A instituição dessa obrigação contábil foi feita pela Lei 6.404 de 1976 com o objetivo de que as empresas apresentassem um resumo das operações realizadas em 1 ano e cujo resultado indicasse se houve lucro ou prejuízo.

Devido a suas características, esse relatório também se tornou importante para a gestão empresarial. Atualmente, o demonstrativo serve para a prestação de contas empresariais ao governo, a investidores e bancos dos quais se deseja obter financiamento.

Sua finalidade é apresentar o resultado líquido por meio do confronto entre despesas, receitas e custos.

A apuração é feita pelo regime de competência, que prevê a contabilização do fato gerador no momento em que ele ocorre.

Assim, uma venda a prazo é calculada assim que é vendida, não quando o dinheiro é efetivamente recebido, por exemplo.

No final, o documento considera os resultados operacionais e não operacionais da empresa.

A análise desse demonstrativo possibilita obter diversas interpretações a respeito de indicadores relevantes, como:

  • lucratividade;
  • EBITDA (ou seja, lucro antes de juros, impostos, depreciação e amortização);
  • ponto de equilíbrio;
  • margem de contribuição.

Devido às obrigações legais, a Demonstração do Resultado do Exercício corresponde ao ciclo anual, que vai de janeiro a dezembro.

No entanto, como instrumento de gestão, é possível utilizar uma versão simplificada mensal, com objetivos administrativos, ou trimestral, com a finalidade de controlar os gastos fiscais.

Nesse momento, você precisa saber que o demonstrativo de resultados inclui todas as contas do Balanço Patrimonial (BP).

Esse relatório foca o valor dos ativos e passivos que o negócio possuía em determinada data.

Já o documento de que estamos tratando neste post indica o que acontece com a empresa no período, ou seja, onde perdeu, ganhou e gastou.

Para que serve a DRE?

A primeira resposta para essa pergunta é clara: cumprir as determinações legais.

Mas precisamos ir além, porque essa explicação é muito sucinta e corresponde apenas parcialmente à realidade.

A DRE pode ser comparada a um check-up que fazemos todos os anos quando vamos ao médico.

Em outras palavras, ela apresenta um resumo eficiente de como está a saúde financeira empresarial.

Por isso, serve para diferentes objetivos, especialmente como base de análise para:

  • investidores que desejam adquirir ou aplicar uma quantia significativa de recursos;
  • bancos que costumam financiar ou emprestar valores altos para a expansão do negócio;
  • governo e órgãos fiscalizadores;
  • gestores que precisam analisar e apresentar o relatório à direção.

Essa também é uma forma de o empreendedor estar preparado para qualquer obstáculo ou adversidade que surja pelo caminho.

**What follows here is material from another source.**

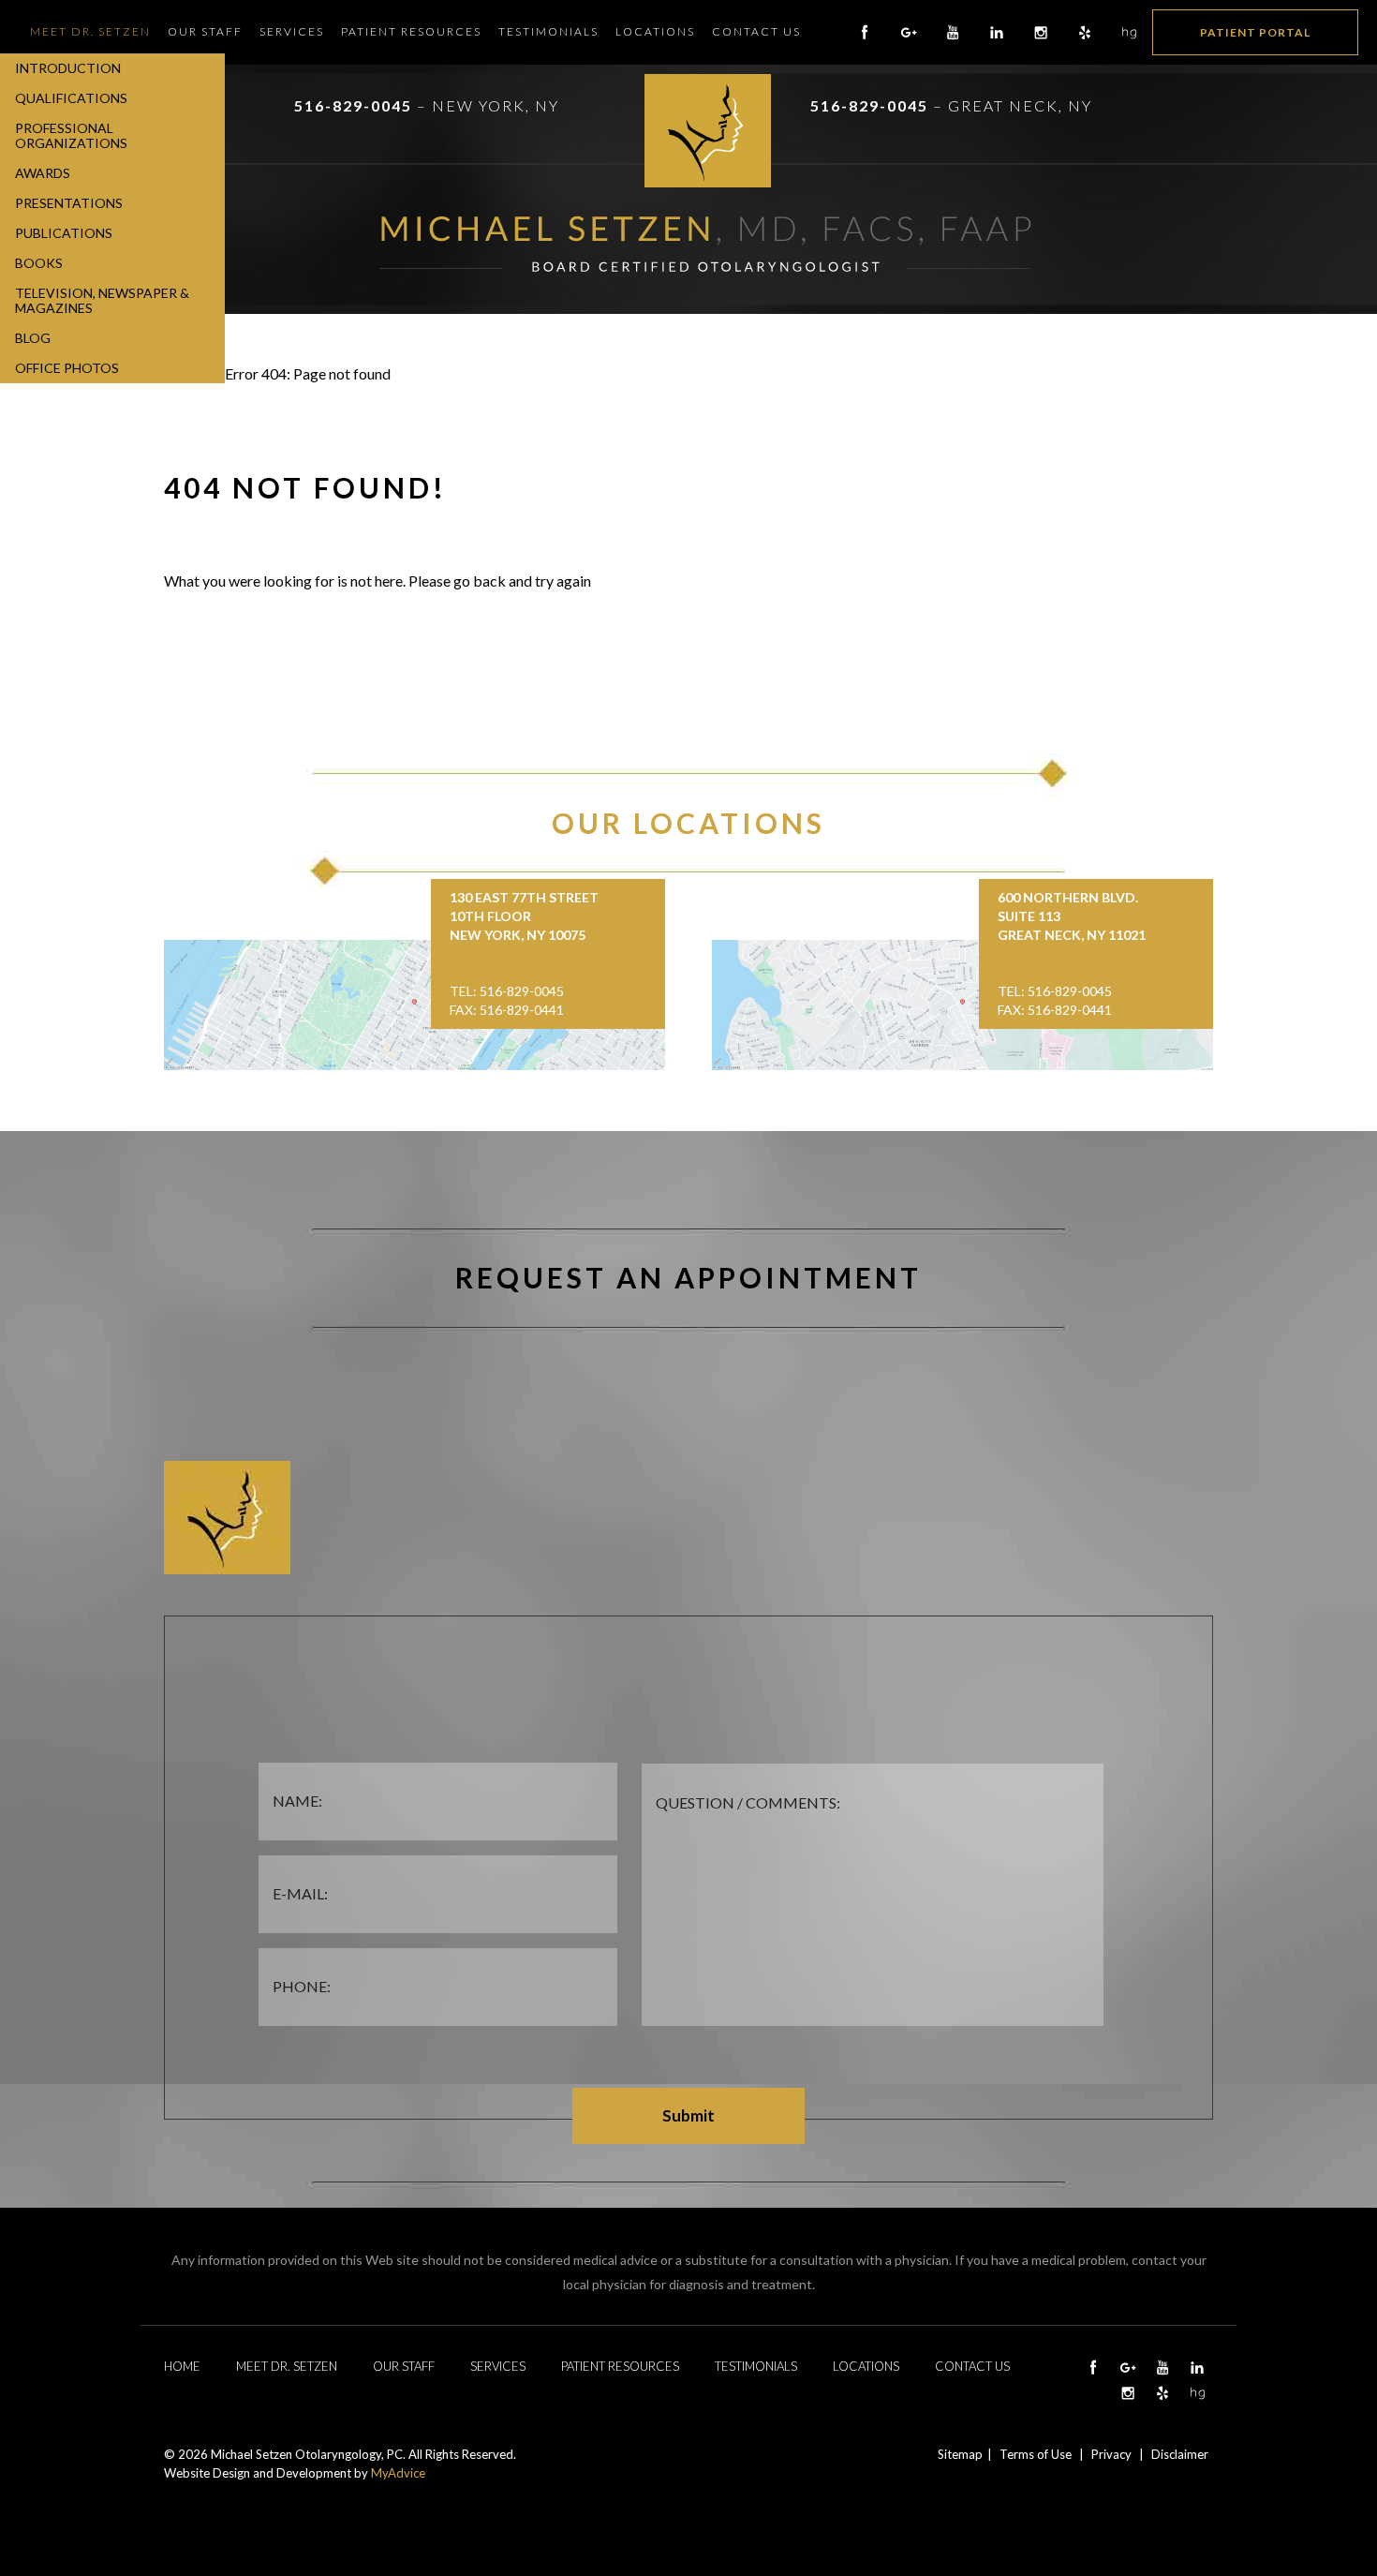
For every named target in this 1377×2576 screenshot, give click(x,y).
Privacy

Afinal, a DRE comprova a eficiência organizacional, e seus dados servem como base para as tomadas de decisão.

Outra situação permitida pela Demonstração do Resultado de Exercício é uma avaliação clara de como a empresa está em seu segmento de atuação.

É por isso que você não deve repassar esse controle ao contador e deixar de lado a sua avaliação como empreendedor.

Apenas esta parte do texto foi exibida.